Vincent Sporakowski, représentant local de la CGT du centre pénitentiaire de Liancourt

Après le tragique évènement survenu ce 14 mai 2024, Vincent Sporakowski réclame des actions spécifiques de la part de sa juridiction, notamment sur les escortes pénitentiaires. "Normalement, elle doit être accompagnée par trois agents. Aujourd'hui, la plupart des établissements ont vu au rabais ce nombre", explique-t-il.

Une présence plus forte des forces de l'ordre serait une solution. Une pratique courante mais "comme ils souffrent aussi d'un sous-effectif, cela ne se fait plus".

Prendre la mesure de la dangerosité des détenus

Devant le Centre pénitentiaire de Sequedin (Nord), près de Lille, l’émotion est vive. Alexandre, surveillant d’escorte depuis 12 ans est au bord des larmes. Il explique : "C’est tragique, on a perdu deux de nos camarades, ça peut nous arriver à nous, ça peut arriver à mes copains. On part le matin, on ne sait pas si le soir malheureusement…  99 % du temps, tout se passe très bien mais on n’est pas à l’abri d’un coup de folie comme ce qu’il s’est passé. C’est horrible".

Partout, les effectifs et les moyens sont au cœur des discussions et des revendications.  Sur le parvis du centre pénitentiaire d’Annoeulin, Julien Martin, encadrant au PREJ de Lille ; délégué FO-Justice, gronde : "Comment est-ce qu’on peut répondre avec un 9 mm face à une kalachnikov ou un HK 5.56 ? Ce n’est pas possible.

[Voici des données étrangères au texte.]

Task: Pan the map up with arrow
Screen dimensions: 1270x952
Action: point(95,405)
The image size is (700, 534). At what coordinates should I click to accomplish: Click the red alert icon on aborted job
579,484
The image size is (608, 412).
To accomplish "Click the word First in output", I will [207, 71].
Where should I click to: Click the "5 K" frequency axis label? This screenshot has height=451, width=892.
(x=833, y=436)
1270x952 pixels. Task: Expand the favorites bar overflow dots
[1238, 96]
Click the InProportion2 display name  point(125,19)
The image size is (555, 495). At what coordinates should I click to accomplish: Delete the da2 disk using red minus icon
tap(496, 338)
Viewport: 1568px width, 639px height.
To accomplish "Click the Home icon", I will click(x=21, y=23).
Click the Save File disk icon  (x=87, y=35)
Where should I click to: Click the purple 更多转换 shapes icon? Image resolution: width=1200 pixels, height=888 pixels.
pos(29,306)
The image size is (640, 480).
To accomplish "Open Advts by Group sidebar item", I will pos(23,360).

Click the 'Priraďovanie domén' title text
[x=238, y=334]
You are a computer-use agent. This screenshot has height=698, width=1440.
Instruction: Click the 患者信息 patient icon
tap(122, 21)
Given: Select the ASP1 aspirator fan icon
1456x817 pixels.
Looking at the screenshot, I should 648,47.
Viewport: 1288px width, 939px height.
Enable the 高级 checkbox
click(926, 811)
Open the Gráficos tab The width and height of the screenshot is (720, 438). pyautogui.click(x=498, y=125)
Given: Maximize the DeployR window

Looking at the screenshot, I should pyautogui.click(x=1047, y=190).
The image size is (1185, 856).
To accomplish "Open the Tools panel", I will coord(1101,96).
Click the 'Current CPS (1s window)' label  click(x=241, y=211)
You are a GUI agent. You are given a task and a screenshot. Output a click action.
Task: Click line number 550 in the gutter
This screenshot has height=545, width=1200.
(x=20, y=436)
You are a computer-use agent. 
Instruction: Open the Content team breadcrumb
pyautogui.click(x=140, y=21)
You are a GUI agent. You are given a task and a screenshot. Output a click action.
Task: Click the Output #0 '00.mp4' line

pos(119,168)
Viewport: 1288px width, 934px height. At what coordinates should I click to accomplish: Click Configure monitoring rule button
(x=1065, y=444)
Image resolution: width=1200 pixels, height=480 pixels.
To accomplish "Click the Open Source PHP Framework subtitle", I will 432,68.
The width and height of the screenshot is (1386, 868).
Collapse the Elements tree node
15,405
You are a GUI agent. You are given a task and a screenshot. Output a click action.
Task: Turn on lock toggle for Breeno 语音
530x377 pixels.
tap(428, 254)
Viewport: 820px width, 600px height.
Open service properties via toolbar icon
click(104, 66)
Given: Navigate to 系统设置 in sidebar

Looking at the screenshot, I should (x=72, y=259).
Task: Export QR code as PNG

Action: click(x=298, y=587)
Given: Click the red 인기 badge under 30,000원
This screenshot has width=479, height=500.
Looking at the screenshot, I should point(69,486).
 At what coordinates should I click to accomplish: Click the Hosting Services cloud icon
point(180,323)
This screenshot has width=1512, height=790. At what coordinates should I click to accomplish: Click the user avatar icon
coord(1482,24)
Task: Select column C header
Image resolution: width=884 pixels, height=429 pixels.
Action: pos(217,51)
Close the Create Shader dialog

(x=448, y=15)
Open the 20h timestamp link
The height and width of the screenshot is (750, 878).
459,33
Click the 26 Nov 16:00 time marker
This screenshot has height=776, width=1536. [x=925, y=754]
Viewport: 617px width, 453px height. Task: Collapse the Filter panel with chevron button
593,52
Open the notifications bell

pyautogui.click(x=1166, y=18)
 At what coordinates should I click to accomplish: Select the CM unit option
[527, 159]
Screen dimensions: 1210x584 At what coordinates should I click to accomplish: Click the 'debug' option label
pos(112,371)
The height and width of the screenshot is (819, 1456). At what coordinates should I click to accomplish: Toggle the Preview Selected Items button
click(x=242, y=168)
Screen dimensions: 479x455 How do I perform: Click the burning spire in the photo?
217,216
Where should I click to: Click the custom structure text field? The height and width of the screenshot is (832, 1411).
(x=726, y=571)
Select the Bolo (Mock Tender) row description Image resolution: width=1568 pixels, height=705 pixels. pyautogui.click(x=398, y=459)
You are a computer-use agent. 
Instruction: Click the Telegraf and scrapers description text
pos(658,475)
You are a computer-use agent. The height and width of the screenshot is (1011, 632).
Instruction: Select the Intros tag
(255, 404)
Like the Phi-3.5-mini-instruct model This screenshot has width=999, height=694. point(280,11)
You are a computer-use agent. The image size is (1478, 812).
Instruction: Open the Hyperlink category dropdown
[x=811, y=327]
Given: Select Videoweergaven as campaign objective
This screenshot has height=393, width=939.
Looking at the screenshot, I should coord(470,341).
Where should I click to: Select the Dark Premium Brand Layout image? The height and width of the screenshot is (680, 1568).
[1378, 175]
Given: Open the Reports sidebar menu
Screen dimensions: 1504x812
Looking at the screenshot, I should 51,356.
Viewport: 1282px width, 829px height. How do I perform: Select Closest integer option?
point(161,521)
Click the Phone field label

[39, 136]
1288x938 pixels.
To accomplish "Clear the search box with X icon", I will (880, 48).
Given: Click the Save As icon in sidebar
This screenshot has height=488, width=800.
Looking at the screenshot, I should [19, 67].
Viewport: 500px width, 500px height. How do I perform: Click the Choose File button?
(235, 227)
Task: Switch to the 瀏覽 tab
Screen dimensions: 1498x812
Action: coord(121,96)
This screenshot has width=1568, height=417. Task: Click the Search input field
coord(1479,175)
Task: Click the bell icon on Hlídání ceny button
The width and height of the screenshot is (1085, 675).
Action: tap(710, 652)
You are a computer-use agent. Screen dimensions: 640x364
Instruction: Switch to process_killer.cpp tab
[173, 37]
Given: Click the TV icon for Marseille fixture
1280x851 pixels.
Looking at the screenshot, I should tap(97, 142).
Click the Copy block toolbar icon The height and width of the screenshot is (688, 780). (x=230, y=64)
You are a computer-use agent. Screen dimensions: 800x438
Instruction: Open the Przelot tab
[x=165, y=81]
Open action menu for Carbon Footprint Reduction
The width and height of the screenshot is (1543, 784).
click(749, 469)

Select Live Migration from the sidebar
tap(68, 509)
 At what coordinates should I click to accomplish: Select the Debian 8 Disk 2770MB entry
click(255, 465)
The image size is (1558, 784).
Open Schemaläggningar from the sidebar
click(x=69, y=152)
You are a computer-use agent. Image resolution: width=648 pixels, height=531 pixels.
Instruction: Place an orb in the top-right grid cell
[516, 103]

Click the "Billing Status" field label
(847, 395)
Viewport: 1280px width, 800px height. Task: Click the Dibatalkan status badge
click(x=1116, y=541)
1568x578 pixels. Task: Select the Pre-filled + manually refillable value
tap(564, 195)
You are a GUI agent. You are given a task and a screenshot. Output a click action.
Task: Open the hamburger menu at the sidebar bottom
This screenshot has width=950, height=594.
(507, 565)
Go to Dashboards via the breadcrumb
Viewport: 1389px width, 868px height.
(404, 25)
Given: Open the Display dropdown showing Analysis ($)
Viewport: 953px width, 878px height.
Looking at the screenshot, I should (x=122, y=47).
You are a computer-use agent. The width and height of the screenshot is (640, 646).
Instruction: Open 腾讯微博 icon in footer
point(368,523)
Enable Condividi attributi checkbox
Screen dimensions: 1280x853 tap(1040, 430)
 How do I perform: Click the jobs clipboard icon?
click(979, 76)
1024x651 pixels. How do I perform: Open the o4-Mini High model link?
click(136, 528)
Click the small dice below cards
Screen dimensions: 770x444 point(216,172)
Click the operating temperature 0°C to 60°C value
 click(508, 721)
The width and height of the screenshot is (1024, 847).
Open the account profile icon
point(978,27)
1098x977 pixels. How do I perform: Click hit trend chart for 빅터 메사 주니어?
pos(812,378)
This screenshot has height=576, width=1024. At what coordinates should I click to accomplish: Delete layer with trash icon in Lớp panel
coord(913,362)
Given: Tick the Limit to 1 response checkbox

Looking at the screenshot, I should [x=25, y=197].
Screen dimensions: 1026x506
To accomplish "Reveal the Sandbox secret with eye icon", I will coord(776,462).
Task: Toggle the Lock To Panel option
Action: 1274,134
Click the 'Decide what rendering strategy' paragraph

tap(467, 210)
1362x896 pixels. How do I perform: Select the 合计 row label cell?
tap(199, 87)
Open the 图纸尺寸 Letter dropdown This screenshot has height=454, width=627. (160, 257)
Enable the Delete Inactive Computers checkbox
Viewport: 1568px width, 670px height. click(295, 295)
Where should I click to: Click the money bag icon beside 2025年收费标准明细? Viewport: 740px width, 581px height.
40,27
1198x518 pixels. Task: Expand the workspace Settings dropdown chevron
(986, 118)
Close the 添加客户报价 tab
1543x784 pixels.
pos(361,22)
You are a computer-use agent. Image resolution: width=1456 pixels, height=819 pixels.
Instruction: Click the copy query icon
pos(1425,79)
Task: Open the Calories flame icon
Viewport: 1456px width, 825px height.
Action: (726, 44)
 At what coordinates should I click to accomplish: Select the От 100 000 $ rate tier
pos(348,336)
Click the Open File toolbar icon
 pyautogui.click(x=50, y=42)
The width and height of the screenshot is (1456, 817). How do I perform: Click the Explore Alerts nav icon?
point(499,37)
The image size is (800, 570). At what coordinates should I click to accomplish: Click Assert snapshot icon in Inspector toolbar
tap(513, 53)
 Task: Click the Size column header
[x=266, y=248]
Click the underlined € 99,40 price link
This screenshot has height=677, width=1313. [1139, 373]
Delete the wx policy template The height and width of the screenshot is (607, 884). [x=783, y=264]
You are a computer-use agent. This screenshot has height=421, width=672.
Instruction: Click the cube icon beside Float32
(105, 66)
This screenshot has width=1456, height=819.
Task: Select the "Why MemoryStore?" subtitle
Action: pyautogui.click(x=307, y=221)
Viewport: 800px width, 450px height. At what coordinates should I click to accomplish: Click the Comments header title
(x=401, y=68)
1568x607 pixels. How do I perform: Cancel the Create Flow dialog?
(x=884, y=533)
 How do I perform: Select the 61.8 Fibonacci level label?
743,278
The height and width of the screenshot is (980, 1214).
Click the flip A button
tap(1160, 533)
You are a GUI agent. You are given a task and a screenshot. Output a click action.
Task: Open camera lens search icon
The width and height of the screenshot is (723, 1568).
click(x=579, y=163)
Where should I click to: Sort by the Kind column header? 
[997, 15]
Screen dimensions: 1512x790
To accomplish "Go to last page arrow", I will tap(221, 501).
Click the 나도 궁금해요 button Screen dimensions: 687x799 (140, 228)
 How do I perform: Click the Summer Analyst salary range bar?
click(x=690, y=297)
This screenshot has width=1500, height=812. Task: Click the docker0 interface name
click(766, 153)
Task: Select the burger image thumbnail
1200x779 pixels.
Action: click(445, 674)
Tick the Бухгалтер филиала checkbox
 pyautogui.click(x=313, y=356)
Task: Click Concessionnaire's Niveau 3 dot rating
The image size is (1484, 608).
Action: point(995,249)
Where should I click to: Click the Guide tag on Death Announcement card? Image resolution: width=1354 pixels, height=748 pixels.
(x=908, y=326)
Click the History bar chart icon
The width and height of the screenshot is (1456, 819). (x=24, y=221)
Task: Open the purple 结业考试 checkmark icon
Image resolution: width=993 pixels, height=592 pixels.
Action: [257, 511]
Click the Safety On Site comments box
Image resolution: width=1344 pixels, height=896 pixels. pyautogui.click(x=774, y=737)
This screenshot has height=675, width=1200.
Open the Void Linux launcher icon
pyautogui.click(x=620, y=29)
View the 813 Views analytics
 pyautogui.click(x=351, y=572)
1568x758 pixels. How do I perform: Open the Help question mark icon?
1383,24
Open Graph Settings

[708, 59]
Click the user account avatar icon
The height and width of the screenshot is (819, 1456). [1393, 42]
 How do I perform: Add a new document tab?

Il va falloir qu’on monte en compétence, qu’on nous dote d’armes de guerre… nos confrères, les Eris (NDLR : Equipes régionales d'intervention et de sécurité de l’administration pénitentiaire), en ont, pourquoi on n’en aurait pas ? Et ce serait surtout prendre la mesure de la dangerosité des détenus qu’on prend en charge."